▶ _The task_
Work out how many lines in the data below contain "badge", and state that count with nothing added.

[Dataset items]
============================================================

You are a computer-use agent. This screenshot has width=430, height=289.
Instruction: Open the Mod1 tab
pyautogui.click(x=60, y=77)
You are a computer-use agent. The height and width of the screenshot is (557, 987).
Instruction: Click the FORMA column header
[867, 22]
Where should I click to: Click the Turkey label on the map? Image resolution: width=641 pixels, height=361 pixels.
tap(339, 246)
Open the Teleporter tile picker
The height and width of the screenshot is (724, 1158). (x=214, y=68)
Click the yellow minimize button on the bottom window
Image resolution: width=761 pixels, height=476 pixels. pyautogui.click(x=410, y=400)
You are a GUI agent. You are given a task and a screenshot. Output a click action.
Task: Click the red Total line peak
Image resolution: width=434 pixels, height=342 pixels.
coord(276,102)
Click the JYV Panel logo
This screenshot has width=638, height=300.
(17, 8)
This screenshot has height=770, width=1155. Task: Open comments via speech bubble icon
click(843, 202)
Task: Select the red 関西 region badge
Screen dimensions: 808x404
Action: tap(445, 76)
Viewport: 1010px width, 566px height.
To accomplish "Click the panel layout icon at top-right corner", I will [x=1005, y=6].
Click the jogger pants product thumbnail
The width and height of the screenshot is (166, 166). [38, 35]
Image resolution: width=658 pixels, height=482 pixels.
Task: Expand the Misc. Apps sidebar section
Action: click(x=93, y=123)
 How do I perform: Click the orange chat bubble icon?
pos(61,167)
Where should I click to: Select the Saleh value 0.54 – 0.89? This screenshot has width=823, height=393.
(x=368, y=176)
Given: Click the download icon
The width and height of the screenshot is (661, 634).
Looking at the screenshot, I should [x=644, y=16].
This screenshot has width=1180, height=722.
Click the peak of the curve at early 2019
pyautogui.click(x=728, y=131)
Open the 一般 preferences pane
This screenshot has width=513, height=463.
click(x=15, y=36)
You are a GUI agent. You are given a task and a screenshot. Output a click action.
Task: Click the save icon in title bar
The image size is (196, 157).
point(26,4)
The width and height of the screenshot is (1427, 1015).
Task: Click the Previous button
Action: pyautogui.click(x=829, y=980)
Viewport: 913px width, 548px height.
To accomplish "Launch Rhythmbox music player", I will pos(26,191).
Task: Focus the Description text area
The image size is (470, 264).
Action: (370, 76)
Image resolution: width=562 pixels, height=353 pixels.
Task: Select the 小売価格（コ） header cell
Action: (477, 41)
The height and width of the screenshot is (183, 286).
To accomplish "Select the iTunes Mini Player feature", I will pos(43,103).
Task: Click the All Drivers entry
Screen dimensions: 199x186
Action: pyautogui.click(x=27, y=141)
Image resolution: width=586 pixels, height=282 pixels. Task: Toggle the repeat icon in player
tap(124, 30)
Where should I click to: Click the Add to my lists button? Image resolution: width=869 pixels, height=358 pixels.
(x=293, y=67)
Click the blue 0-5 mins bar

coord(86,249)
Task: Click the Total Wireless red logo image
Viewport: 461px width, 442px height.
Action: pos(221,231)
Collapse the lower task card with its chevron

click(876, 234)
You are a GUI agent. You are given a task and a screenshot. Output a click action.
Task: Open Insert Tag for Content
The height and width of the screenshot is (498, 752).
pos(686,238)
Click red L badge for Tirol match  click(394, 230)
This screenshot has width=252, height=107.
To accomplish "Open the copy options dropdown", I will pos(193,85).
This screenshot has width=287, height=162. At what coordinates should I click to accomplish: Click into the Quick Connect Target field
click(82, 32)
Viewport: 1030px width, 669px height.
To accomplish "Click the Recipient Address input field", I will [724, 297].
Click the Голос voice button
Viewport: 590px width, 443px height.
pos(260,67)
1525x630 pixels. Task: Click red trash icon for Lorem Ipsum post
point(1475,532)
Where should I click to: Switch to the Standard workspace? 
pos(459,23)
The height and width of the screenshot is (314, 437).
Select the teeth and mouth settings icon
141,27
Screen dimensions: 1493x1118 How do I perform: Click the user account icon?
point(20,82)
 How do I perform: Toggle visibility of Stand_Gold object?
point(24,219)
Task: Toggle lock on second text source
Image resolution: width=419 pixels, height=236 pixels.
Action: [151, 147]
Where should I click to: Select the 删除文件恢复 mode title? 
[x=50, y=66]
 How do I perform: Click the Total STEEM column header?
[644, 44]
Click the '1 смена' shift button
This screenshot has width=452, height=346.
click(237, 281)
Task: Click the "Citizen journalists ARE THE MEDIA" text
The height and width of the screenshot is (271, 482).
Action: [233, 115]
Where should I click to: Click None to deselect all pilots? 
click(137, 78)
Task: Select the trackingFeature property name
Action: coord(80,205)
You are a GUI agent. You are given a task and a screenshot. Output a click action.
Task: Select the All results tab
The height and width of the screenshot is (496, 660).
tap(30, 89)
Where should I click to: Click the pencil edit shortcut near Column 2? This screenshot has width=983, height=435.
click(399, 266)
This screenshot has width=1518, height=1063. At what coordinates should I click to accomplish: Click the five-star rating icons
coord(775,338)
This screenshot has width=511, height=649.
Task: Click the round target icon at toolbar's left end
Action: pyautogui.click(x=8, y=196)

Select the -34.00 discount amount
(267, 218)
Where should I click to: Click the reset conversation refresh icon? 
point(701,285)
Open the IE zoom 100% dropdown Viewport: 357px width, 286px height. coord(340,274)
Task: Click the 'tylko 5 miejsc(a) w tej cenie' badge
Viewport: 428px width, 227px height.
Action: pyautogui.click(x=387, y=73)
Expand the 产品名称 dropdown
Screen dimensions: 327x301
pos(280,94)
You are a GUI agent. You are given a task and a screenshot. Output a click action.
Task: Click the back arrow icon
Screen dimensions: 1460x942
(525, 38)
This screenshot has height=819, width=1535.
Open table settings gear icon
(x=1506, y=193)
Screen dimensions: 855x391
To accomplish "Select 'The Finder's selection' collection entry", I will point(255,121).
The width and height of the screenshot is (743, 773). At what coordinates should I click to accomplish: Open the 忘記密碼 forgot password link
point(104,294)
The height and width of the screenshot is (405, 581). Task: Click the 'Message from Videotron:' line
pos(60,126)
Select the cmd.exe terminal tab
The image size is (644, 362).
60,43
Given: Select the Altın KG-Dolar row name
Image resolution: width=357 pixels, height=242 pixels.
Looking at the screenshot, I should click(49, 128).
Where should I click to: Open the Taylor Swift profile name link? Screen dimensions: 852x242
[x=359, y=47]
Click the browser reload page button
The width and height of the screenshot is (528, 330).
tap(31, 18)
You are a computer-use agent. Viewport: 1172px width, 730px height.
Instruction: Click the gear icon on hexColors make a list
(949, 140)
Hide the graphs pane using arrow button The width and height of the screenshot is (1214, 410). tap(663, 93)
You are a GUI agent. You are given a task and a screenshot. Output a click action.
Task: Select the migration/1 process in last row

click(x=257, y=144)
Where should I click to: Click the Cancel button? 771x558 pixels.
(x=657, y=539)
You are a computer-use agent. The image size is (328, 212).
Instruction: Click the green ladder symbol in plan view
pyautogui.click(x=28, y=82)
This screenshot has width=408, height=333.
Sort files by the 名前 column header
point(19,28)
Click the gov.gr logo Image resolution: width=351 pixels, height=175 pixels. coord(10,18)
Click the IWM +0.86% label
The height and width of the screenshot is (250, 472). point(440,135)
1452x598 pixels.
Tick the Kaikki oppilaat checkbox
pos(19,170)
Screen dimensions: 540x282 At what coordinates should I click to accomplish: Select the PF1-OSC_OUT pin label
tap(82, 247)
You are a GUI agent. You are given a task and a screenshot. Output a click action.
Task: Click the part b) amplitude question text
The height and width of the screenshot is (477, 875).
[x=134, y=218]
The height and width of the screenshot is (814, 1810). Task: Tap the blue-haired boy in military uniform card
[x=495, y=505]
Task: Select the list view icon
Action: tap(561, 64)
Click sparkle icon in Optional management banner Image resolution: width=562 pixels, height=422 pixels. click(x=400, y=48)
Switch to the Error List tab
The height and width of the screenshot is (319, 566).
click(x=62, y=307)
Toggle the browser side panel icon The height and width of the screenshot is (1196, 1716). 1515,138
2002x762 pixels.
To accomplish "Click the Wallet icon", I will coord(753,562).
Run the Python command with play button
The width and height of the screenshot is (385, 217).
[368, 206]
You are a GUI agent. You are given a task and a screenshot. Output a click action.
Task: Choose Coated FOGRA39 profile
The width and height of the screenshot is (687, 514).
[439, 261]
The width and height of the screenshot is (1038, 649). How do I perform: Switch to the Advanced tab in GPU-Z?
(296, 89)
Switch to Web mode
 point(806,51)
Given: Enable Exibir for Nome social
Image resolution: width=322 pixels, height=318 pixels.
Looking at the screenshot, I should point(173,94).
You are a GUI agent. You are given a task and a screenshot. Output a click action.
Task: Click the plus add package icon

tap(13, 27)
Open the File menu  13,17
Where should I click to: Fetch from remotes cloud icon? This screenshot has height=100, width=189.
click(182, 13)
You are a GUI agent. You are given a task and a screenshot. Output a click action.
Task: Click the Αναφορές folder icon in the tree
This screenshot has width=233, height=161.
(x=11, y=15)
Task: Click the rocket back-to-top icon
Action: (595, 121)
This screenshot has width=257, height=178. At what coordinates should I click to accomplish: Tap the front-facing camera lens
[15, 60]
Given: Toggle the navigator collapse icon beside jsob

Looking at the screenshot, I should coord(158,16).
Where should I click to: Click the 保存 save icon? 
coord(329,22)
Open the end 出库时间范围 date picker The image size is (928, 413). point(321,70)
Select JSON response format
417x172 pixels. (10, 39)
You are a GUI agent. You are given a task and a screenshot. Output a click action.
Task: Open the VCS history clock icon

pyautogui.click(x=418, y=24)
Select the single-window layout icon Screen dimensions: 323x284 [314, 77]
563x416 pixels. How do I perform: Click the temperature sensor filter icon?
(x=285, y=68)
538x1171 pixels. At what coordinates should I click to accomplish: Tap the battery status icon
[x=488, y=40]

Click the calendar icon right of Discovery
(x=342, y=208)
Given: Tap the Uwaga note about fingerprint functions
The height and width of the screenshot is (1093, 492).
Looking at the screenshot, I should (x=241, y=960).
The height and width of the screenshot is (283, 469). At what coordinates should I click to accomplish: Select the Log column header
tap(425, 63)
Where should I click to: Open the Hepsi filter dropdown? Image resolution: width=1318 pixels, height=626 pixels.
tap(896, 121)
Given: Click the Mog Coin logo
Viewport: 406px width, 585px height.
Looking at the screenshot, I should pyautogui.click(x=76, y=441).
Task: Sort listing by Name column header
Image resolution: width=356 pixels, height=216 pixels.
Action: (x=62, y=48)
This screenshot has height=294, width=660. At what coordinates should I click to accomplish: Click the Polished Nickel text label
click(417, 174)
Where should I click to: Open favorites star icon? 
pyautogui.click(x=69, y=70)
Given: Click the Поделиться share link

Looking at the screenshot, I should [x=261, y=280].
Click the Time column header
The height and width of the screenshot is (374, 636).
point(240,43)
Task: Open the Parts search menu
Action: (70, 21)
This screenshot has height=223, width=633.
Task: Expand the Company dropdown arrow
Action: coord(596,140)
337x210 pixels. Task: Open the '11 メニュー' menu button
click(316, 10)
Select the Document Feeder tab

============================================================

▶ _Response to this task_
3